What's needed is an exact copy of the lines from the one that contains "The width and height of the screenshot is (1280, 720)." to the end of the data below, leaving the pictures out.

--- The records Enclosed Below ---

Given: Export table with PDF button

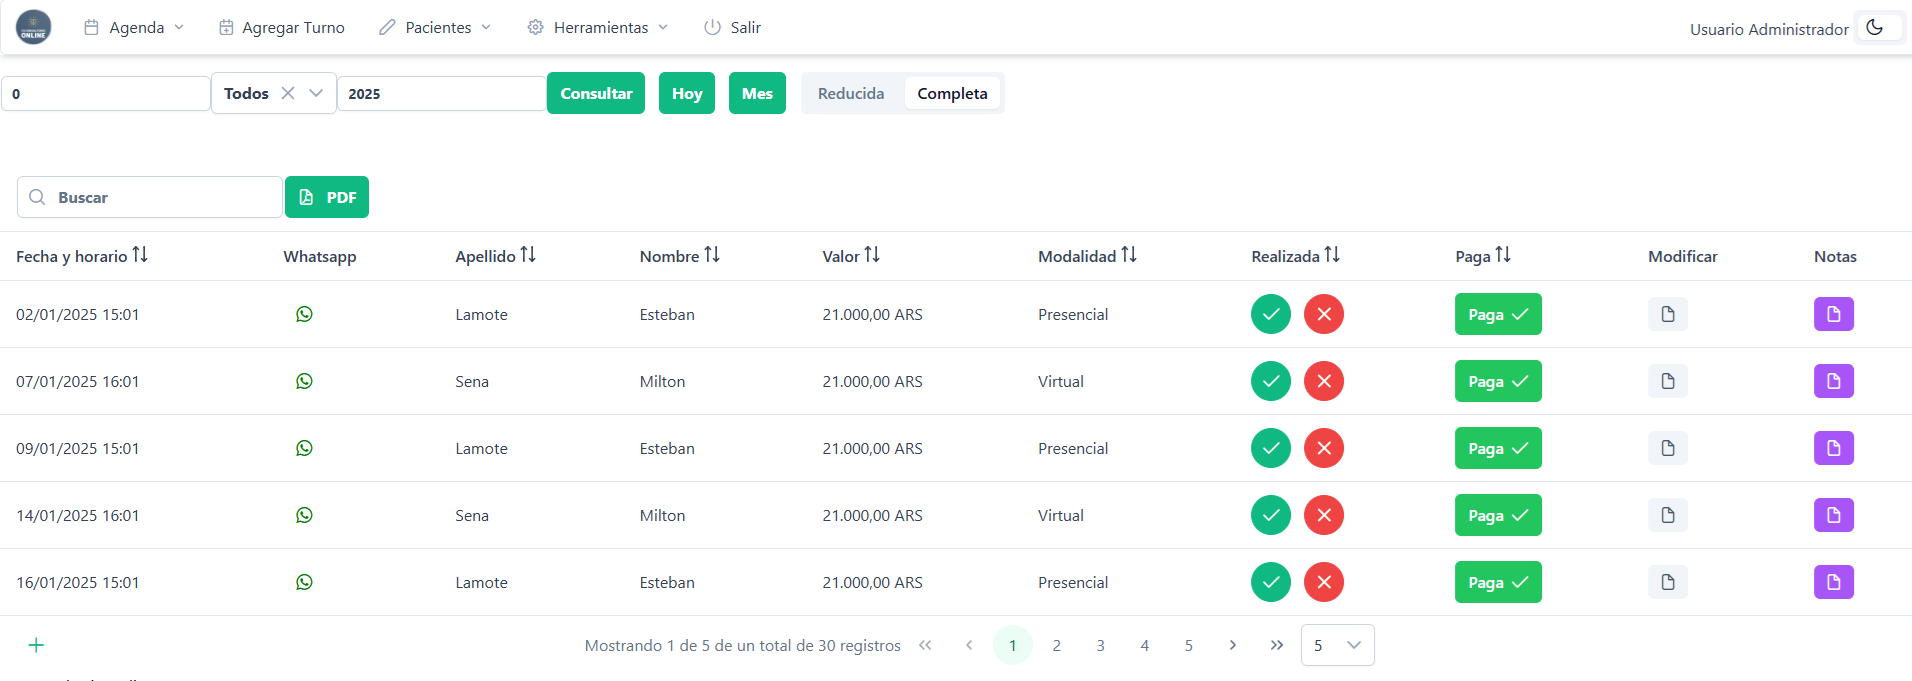Looking at the screenshot, I should (x=327, y=197).
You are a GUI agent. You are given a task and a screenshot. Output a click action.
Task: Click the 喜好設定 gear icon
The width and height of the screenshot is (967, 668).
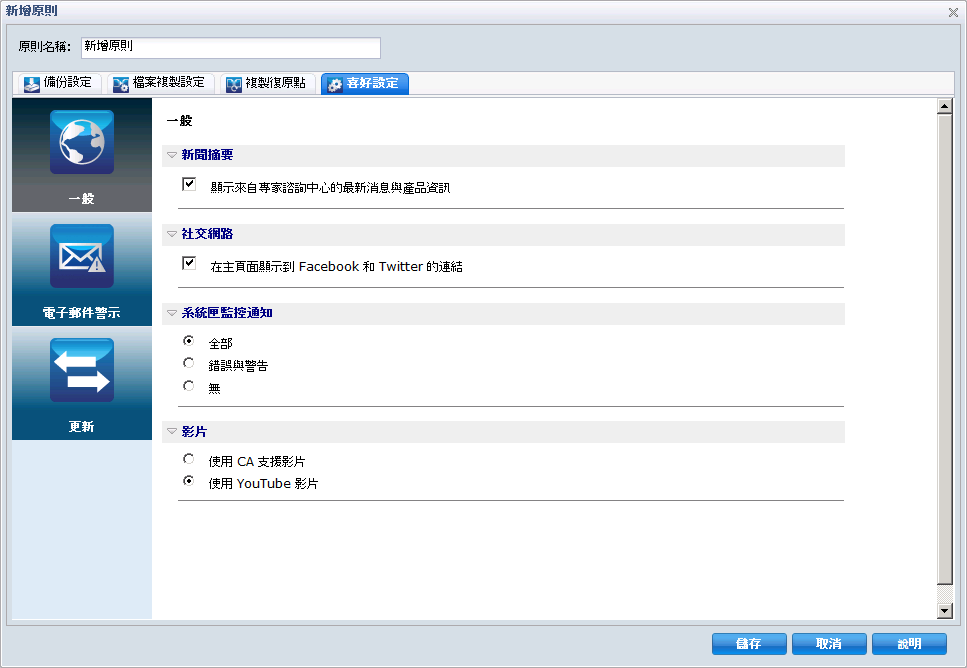335,84
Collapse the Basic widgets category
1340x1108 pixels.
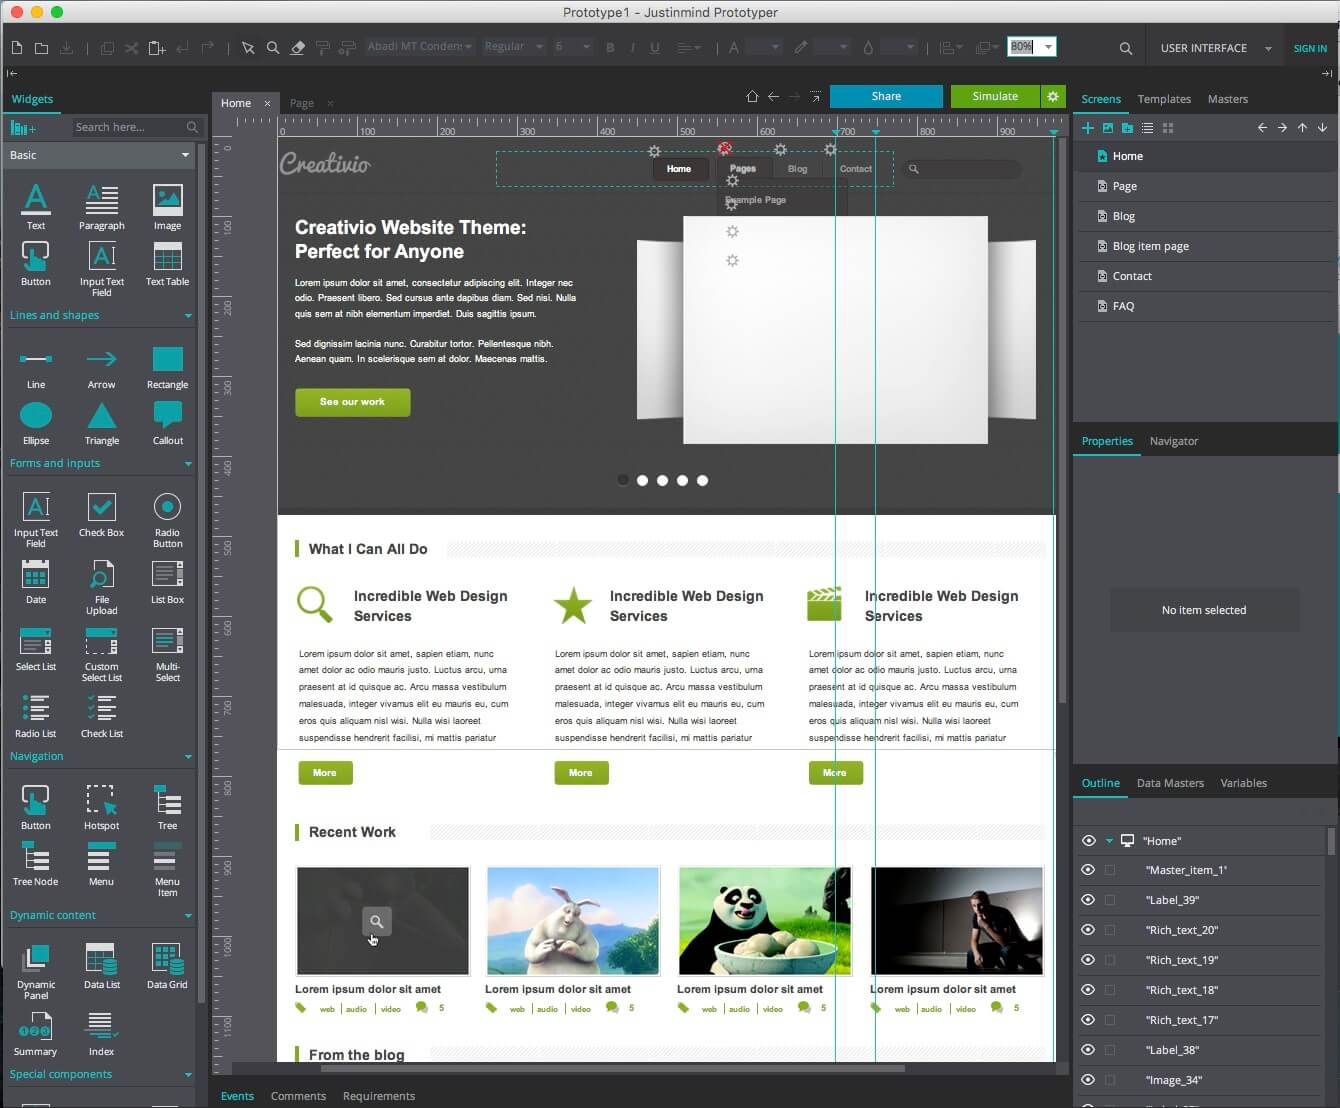click(x=185, y=155)
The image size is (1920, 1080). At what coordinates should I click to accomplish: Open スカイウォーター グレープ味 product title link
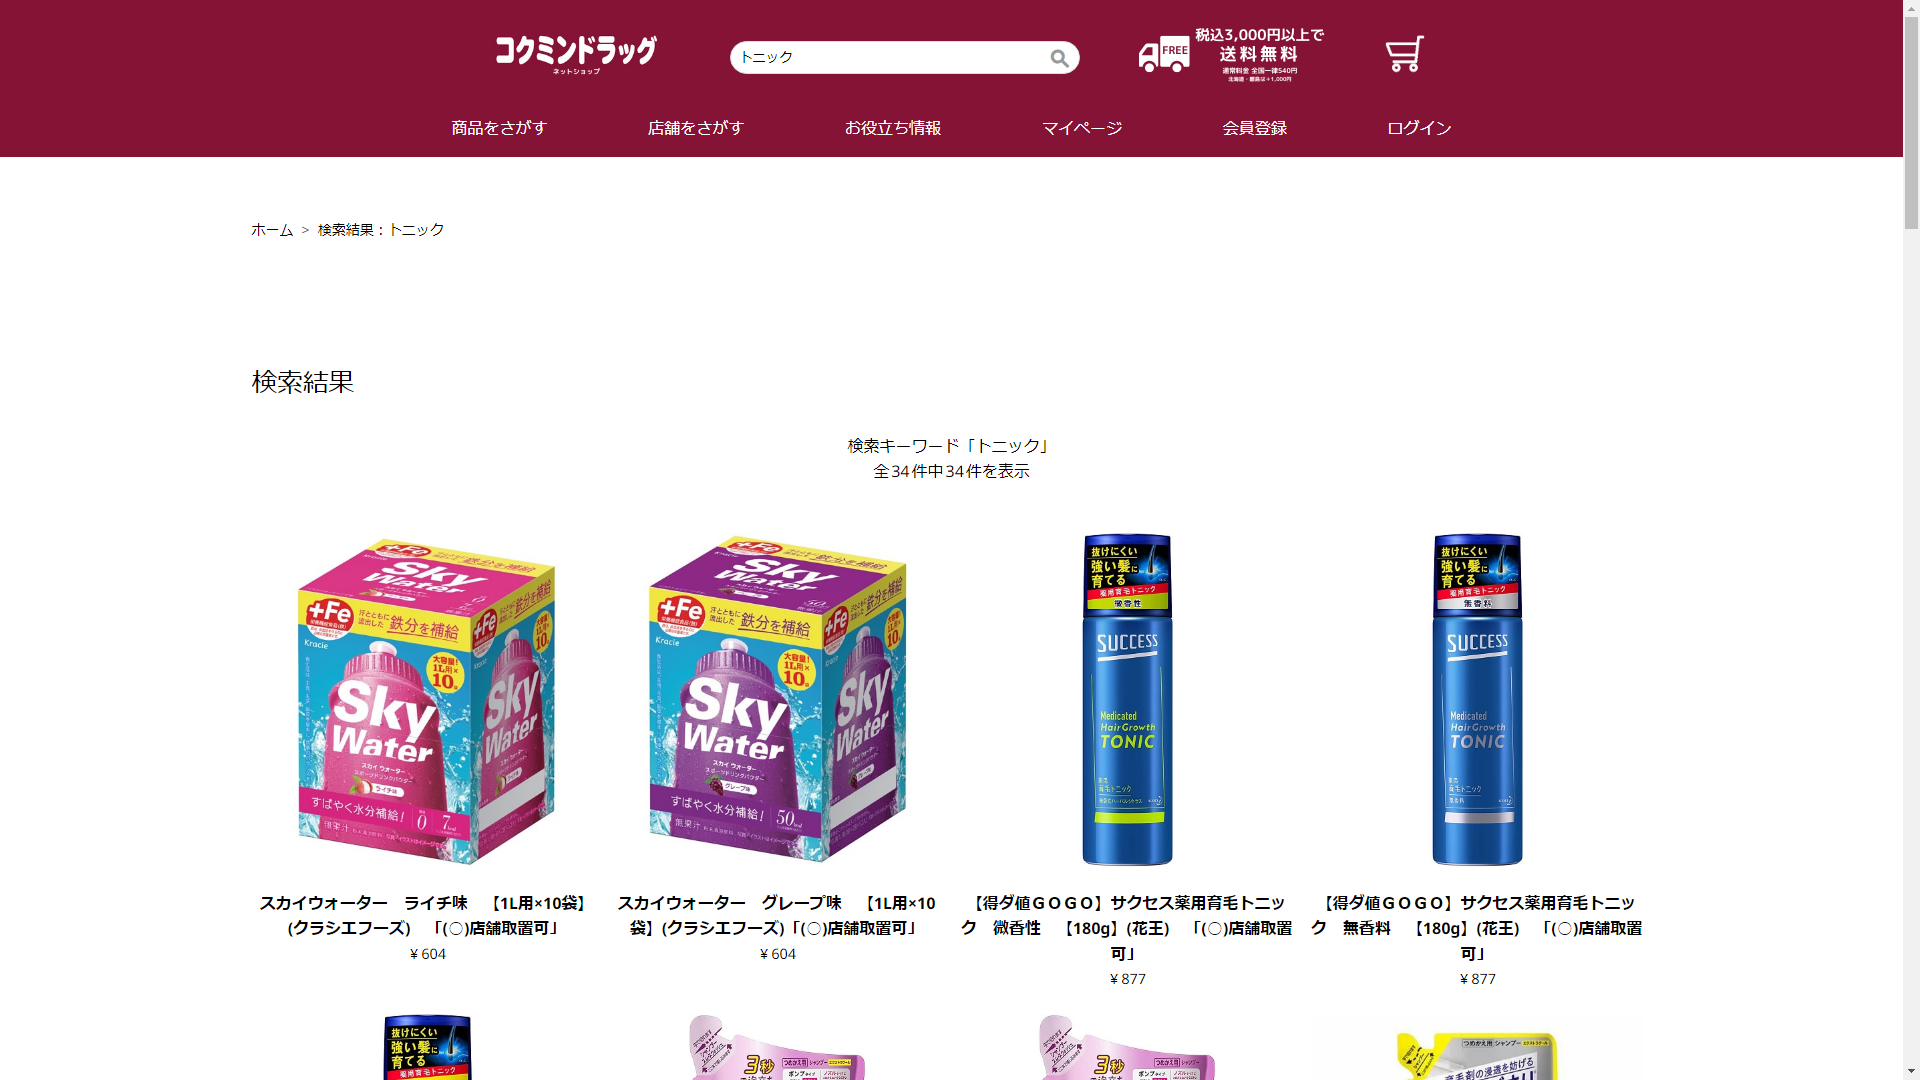[778, 915]
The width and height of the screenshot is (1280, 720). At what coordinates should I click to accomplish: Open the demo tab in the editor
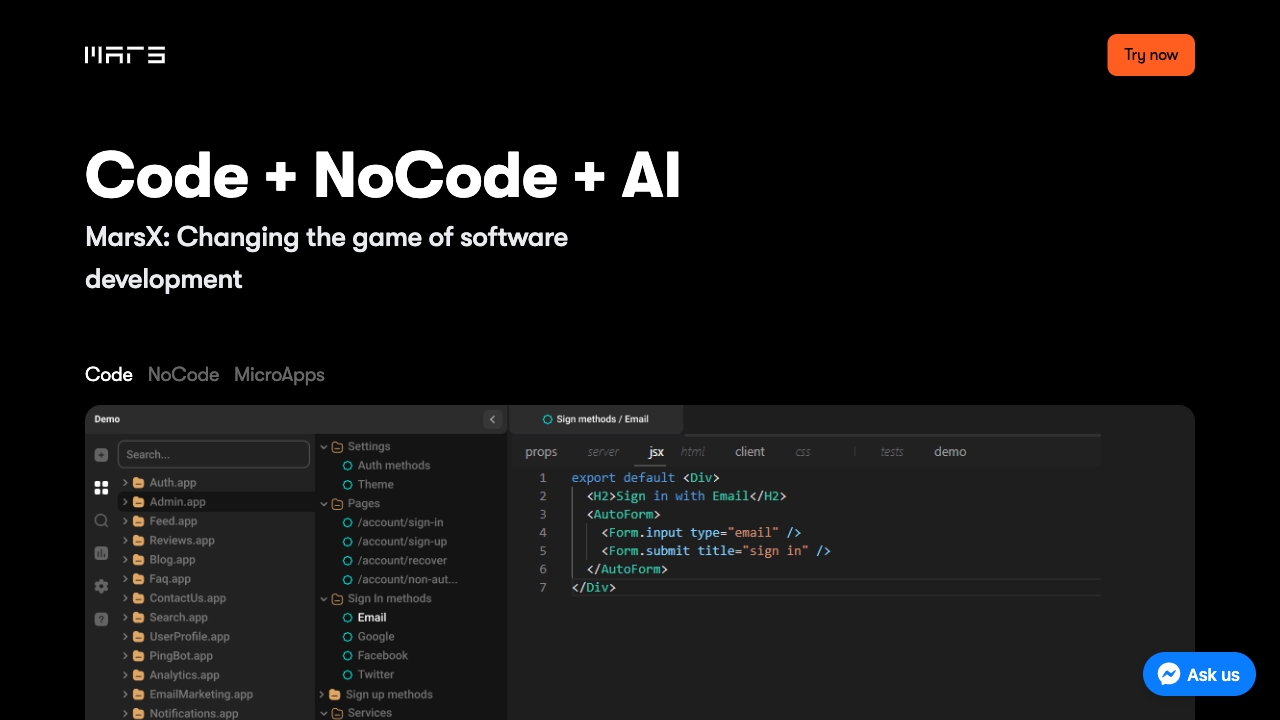point(949,451)
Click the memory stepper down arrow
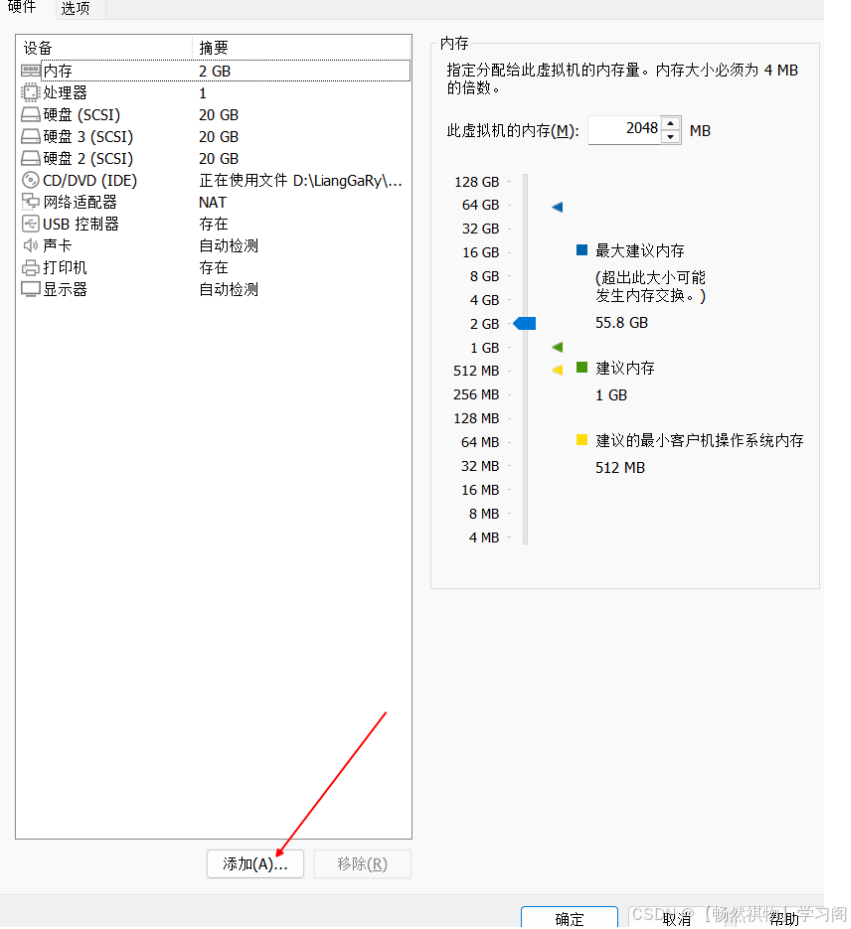851x929 pixels. point(670,135)
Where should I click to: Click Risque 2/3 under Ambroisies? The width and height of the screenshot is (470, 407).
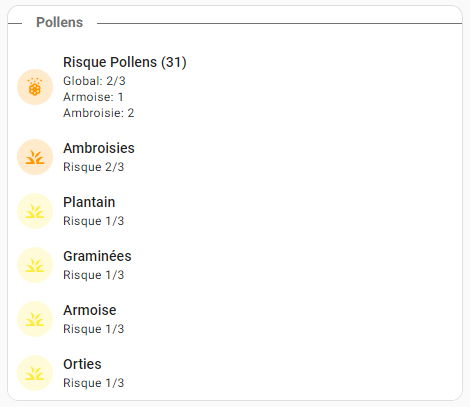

--- End of Enclosed The records ---

**Output**.
The width and height of the screenshot is (1280, 720). At what coordinates should I click to accomplish: Open the demo tab in the editor
point(949,451)
Click the memory stepper down arrow
851x929 pixels. point(670,135)
Where should I click to: Click Risque 2/3 under Ambroisies? The width and height of the screenshot is (470, 407).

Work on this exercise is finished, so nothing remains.